The 245 people who live in Elusolokho don't have much. Interviewees told us they were lucky to be able to serve one meal a day to their families "just to keep them moving." They farm to eat and perform manual labor for whoever will hire them, but their earnings are meager.
This troublesome situation is made worse by the community's water crisis. Shirama Spring, which was last protected in 2001, has fallen into disrepair. Water oozes from the spring's walls. Stagnant water pools at the bottom where people stand. Farms surround the spring, contaminating the catchment area with fertilizer and manure.
The problems with the spring mean the water is no longer safe for people to drink. Typhoid, cholera, and chronic diarrhea force community members to spend their hard-earned money on medicine and hospital visits.
"[I] am a housewife and my husband has no permanent job," said Christine, 32 (seen in the above picture with her children). "We depend on manual work. So [one] day, my husband became sick [with] typhoid and we needed to rush to the hospital and we didn't have money. It was painful seeing him in that condition."
Christine explained that even when the water is treated or boiled to curb water-related illness, children still sometimes drink water straight from the source, which means the community's most vulnerable members are also most prone to contracting diseases.
Christine's daughter, Eunice (pictured above), explained the water situation's effect on schooling. "[I] have been hearing people complaining of this water. Some missed school because they were sick or taking care of their relatives just because of water, which is not good."
With a source of clean water, a critical expense will be removed from Elusolokho's worries. Community members will feel better, which will increase their energy and motivation. Water-related illness will no longer hamper their efforts to provide for themselves and their loved ones.
What We Can Do:
Protecting the spring will help provide access to cleaner and safer water and reduce the time people have to spend to fetch it. Construction will keep surface runoff and other contaminants out of the water. With the community’s high involvement in the process, there should be a good sense of responsibility and ownership for the new clean water source.
Fetching water is a task predominantly carried out by women and young girls. Protecting the spring and offering training and support will, therefore, help empower the female members of the community by freeing up more of their time and energy to engage and invest in income-generating activities and their education.
Training on Health, Hygiene, COVID-19, and More
To hold trainings during the pandemic, we work closely with both community leaders and the local government to approve small groups to attend training. We ask community leaders to invite a select yet representative group of people to attend training who will then act as ambassadors to the rest of the community to share what they learn. We also communicate our expectations of physical distancing and wearing masks for all who choose to attend.

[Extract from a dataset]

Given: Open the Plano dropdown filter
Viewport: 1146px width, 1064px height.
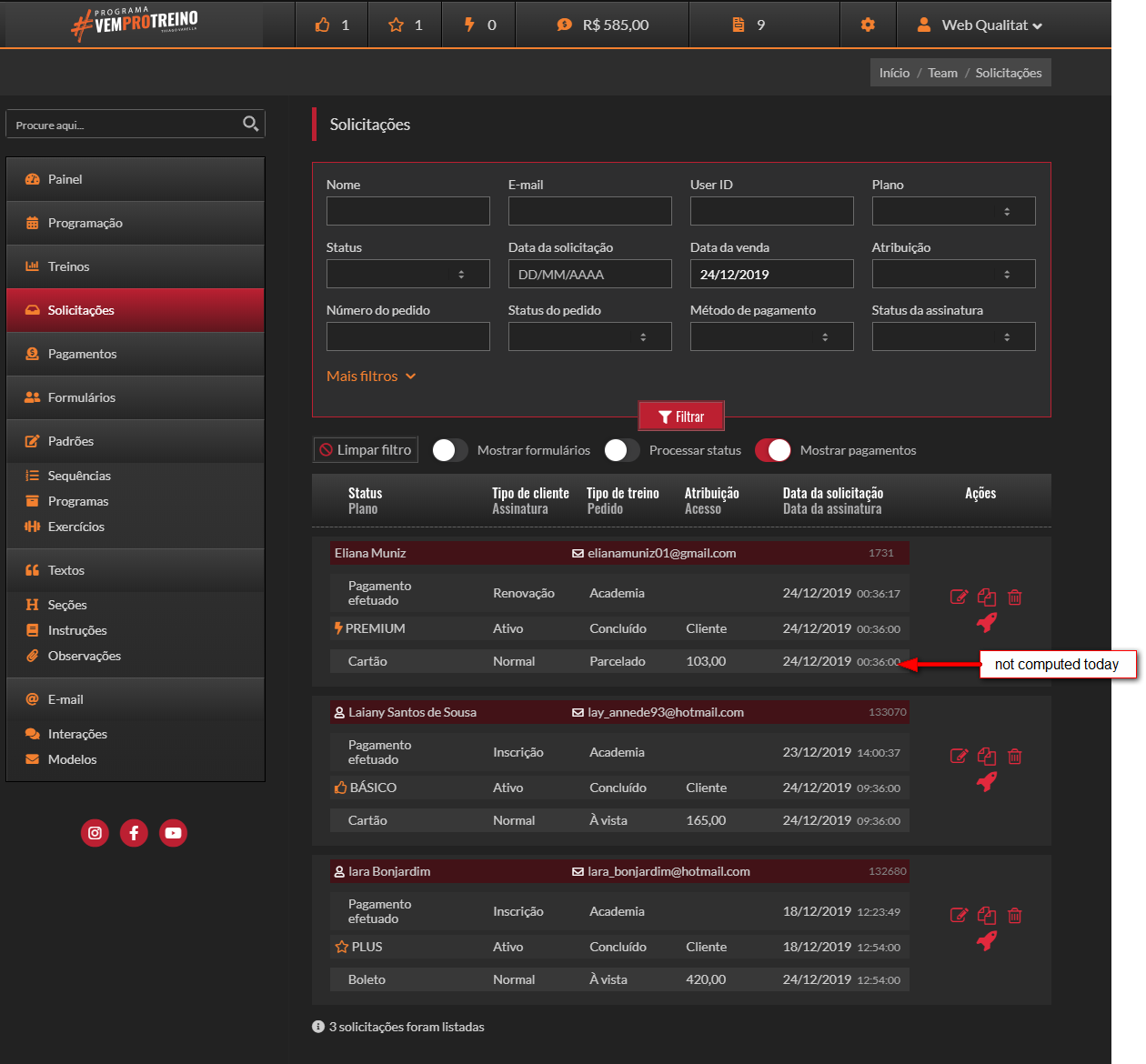Looking at the screenshot, I should 953,211.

The training will focus on improved hygiene, health, and sanitation habits in this community. We will also have a dedicated session on COVID-19 symptoms, transmission routes, and prevention best practices.
With the community’s input, we will identify key leverage points where they can alter their practices at the personal, household, and community levels to affect change. This training will help to ensure participants have the knowledge they need about healthy practices and their importance to make the most of their water point as soon as water is flowing.

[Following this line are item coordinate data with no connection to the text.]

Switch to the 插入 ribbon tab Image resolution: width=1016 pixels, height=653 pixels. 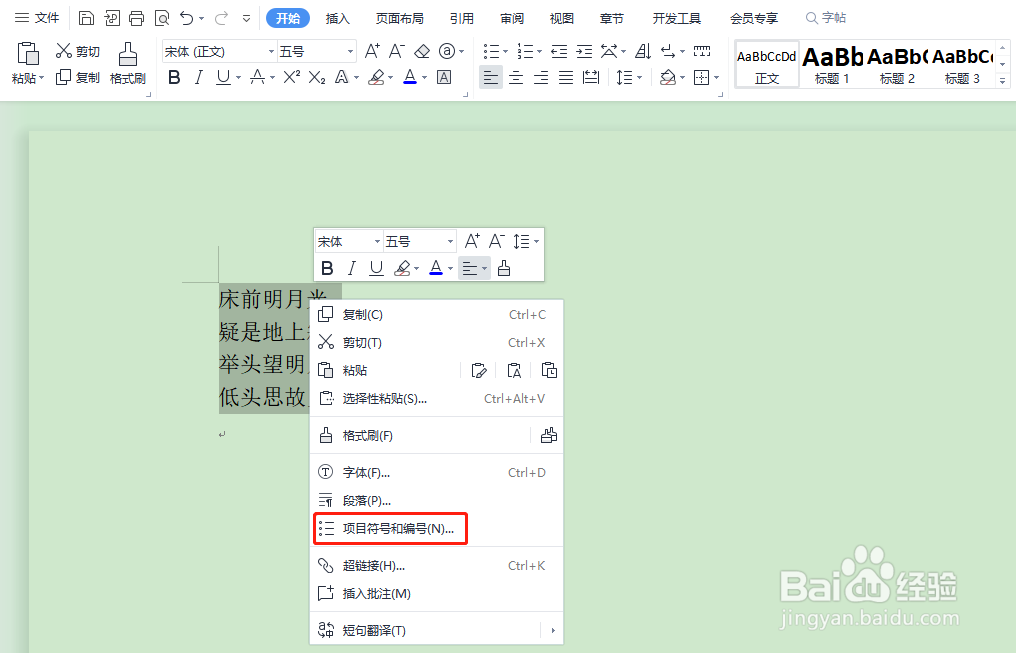(x=338, y=17)
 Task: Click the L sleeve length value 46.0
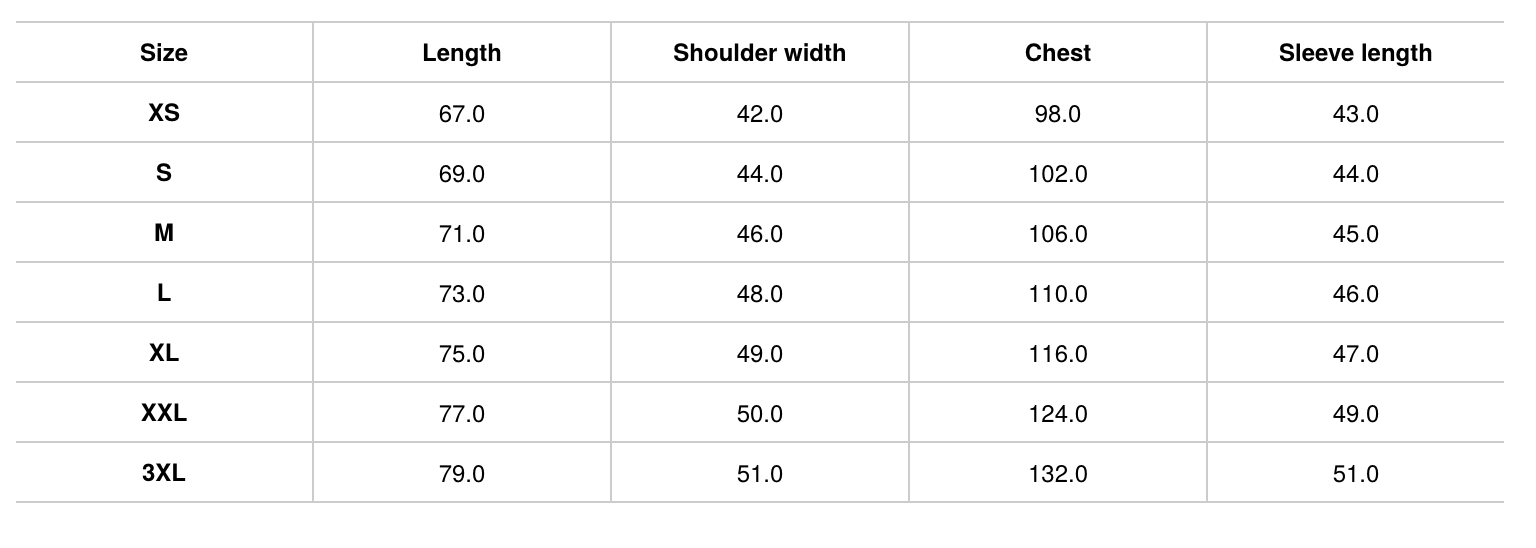(1355, 294)
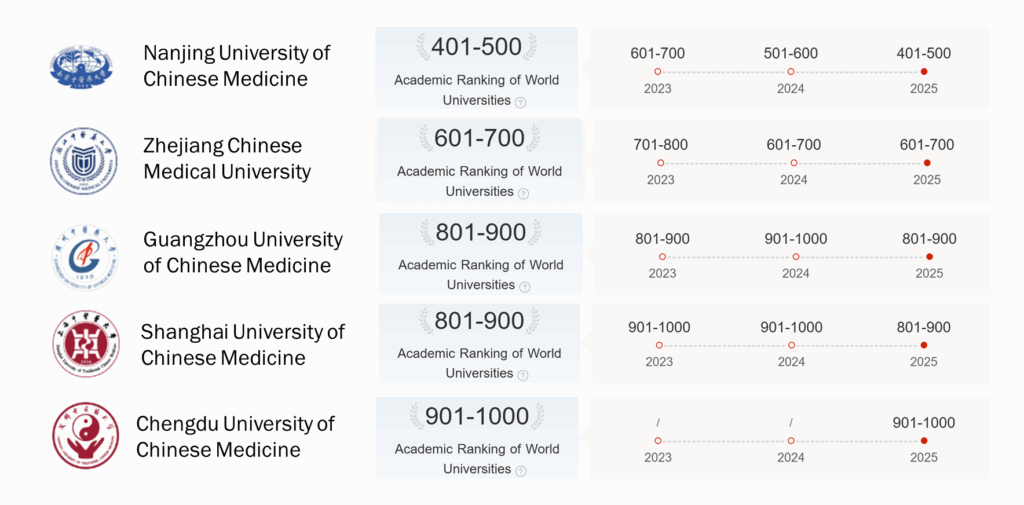
Task: Select the 2023 timeline point for Nanjing
Action: point(658,72)
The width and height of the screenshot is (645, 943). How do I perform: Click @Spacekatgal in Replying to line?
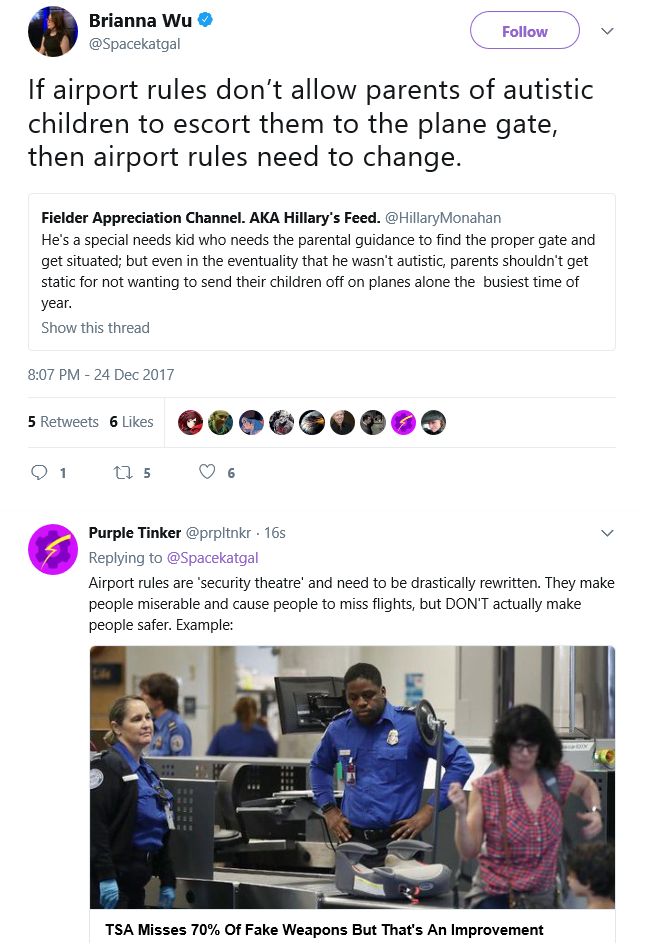(212, 558)
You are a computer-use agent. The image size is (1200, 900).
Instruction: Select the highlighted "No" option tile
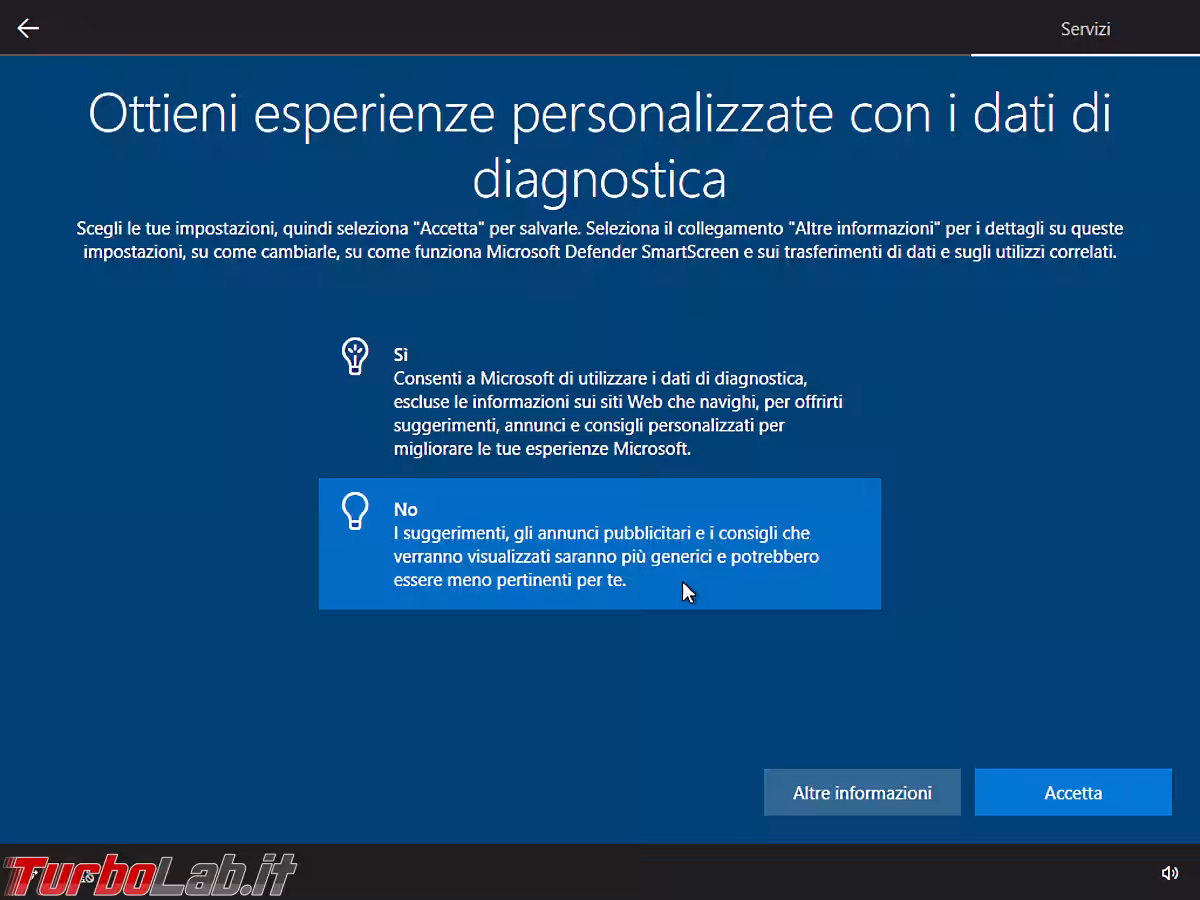pos(600,544)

Our team of facilitators will use a variety of methods to train community members. Some of these methods include participatory hygiene and sanitation transformation, asset-based community development, group discussions, handouts, and demonstrations at the spring.

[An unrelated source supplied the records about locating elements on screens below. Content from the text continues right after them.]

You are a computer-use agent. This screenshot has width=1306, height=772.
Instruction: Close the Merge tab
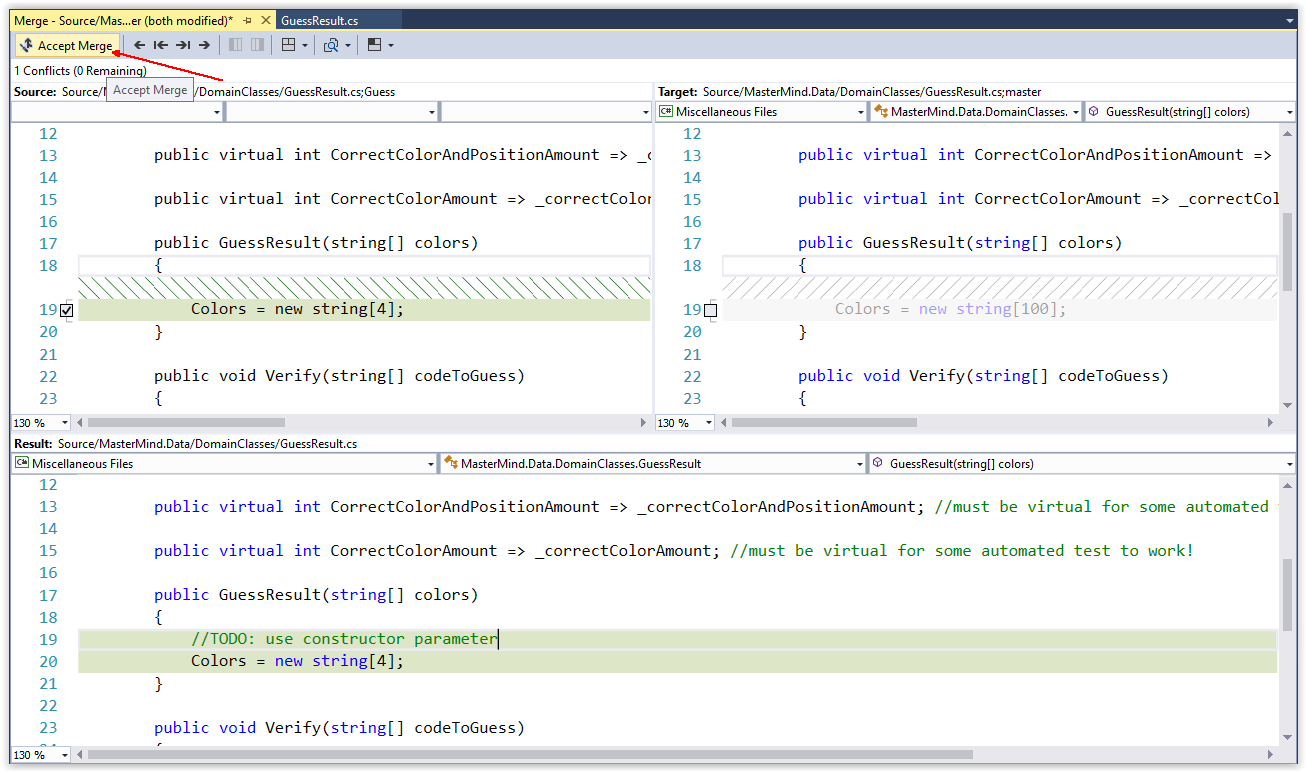click(x=265, y=20)
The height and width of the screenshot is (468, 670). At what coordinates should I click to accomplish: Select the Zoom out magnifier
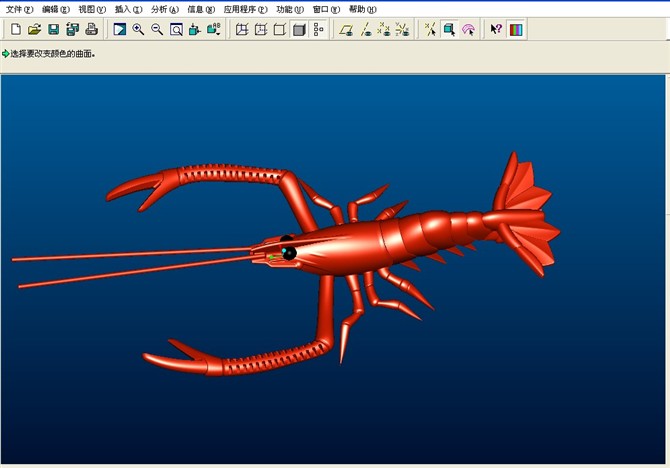(157, 30)
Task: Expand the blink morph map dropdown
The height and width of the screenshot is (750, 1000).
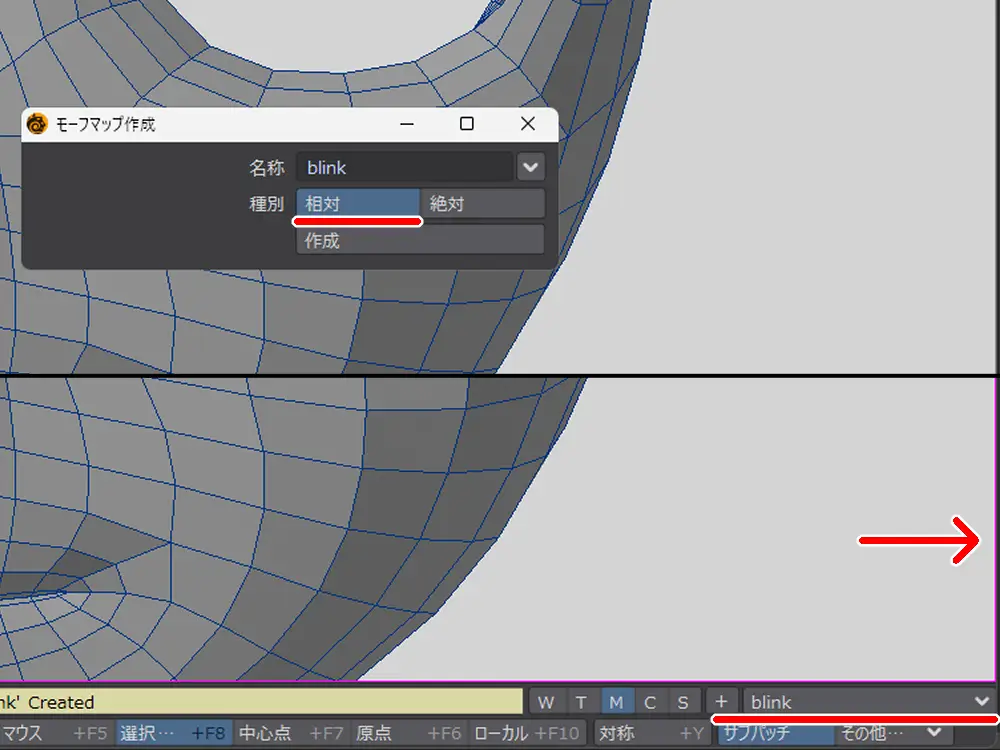Action: (x=981, y=702)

One of the most important issues we plan to cover is the handling, storage, and treatment of water. Having a clean water source will be extremely helpful, but it is useless if water gets contaminated by the time it is consumed. We and the community strongly believe that all of these components will work together to improve living standards here, which will help to unlock the potential for these community members to live better, healthier lives.
We will then conduct a small series of follow-up trainings before transitioning to our regularly scheduled support visits throughout the year.
Training will result in the formation of a water user committee, elected by their peers, that will oversee the operations and maintenance of the spring. The committee will enforce proper behavior around the spring and delegate tasks that will help preserve the site, such as building a fence and digging proper drainage channels. The fence will keep out destructive animals and unwanted waste, and the drainage will keep the area’s mosquito population at a minimum.